Yep, I imagine the cat will be out of the bag much sooner, but that the pros invited to this event will get to see and play with the new toy/s  Same thing happened here with the C300 - the same colleague was invited to an event shortly after the launch, and got to see and use the new camera. Have asked for more info so we'll see if he's forthcoming.


----------



## JohnUSA (Feb 29, 2012)

My guess is the 5DIII will be what the 5DII should have been!


----------



## GL (Feb 29, 2012)

*Confirmed in Australia*

Hi - just got confirmation the new 5D will be demoed in Australia tomorrow afternoon. Can't reveal my source but it's solid. One more day to go guys


----------



## pj1974 (Feb 29, 2012)

*Re: *UPDATE* Here's an Invite for 2 March 2012*

I had such a good belly laugh at some of the 'muffin' (vs cupcake), coffee (holder/maker, etc), CanonMouse, and other manner of poetic artistry going on in this thread.... THANKS!! ;D ;D [Applause given to many folks]!!

Currently it's 09:10... as I live in Adelaide, South Australia - which is GMT +9:30 (and we're in daylight savings time as it's summer here now). So hopefully I might get to see something before close of business Friday (tomorrow).... 

Having looked at the photos here (including those on the Chinese link) - I notice they have both IXUS branding / signage (eg G1X), as well as EOS and a number of display stands and at least one big EOS poster / canvas. So I HOPE that it will be an announcement for a new EOS (that is, not just 'displaying' the EOS 1DX which is being released). 

My take is that this event (across the globe) is probably indeed the 5DmkIII announcement / launch  I certainly HOPE it is... as I think that will set the scene for further improvements to trickle down to APS cameras (perhaps in video, image quality, and some new 'features').

Hey, one can DREAM can't one?!  

AND... I hope that a fantastic quality 5DmkIII body, will also drive the demand for some new lenses... I'm still looking forward to a new prime 50mm fast (ie f1.4 / f1.8) prime lens, that has true USM and perhaps even IS. Most important, it should be very very sharp wide open (tack sharp 1 fstop down corner to corner), and have beautiful smooth bokeh too.

Well.... let's see... only a day and a bit to go! Hopefully it will be an announcement that catches us all out with PLEASANT SURPRISE!

Cheers everyone....

Paul


----------



## tt (Feb 29, 2012)

Can anyone explain where the EOS stand is in the pictures, in relation to the main stage? I can see how the IXUS and Powershot are on either side of the main stage... but can't quite see where the EOS bit is. 
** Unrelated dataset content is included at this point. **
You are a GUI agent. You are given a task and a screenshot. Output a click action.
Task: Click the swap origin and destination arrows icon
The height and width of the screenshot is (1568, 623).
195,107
Do they have an under cover /non-outside section?


----------



## noodle (Feb 29, 2012)

Canon can create an artificial demand for the new 5d by simply controlling the supply of the camera on the market, and perhaps in the first few months they will be able to get maximum $ for the product.
After 6-12 months when the initial hysteria will have settled down , they will be able to offer specials through their retailers and continue with steady sales.
Kind of like what Apple does with their products- they are making profits hand over fist and even the used market commands top dollar for their products.

of course this is just MHO - no matter what I really, really, really am hoping for the price to be 2700-2800 body only!

PLEASE CANON , please make my dream come true!!!


----------



## Gcon (Mar 1, 2012)

SleeperSmith said:


> gbchriste said:
> 
> 
> > GL said:
> ...



Australia is IN FRONT on everything. Eastern time is -5 GMT and the Eastern states of Australia is DEST GMT +11! Therefore we have to wait until 4pm on Friday (our time) before we get the NDAs expiring. We're way in front and waiting for you guys to catch up!


----------



## Gcon (Mar 1, 2012)

The "game changer" is going to be a PocketWizard-like radio control built into the Camera and the new 590EX flash heads. Who's with me on this?


----------



## JohnUSA (Mar 1, 2012)

Gets my vote for sure!


----------



## samueljay (Mar 1, 2012)

Gcon said:


> SleeperSmith said:
> 
> 
> > gbchriste said:
> ...


Hahaha exactly, since when was Australia behind? We're a whole day ahead of USA.


----------



## audigydekwmak (Mar 1, 2012)

well from the last image the chinese words 单反 means a SLR system.. so yup its confirmed is no ixus show, cant wait till tomorrow!


----------



## D.Sim (Mar 1, 2012)

audigydekwmak said:


> well from the last image the chinese words 单反 means a SLR system.. so yup its confirmed is no ixus show, cant wait till tomorrow!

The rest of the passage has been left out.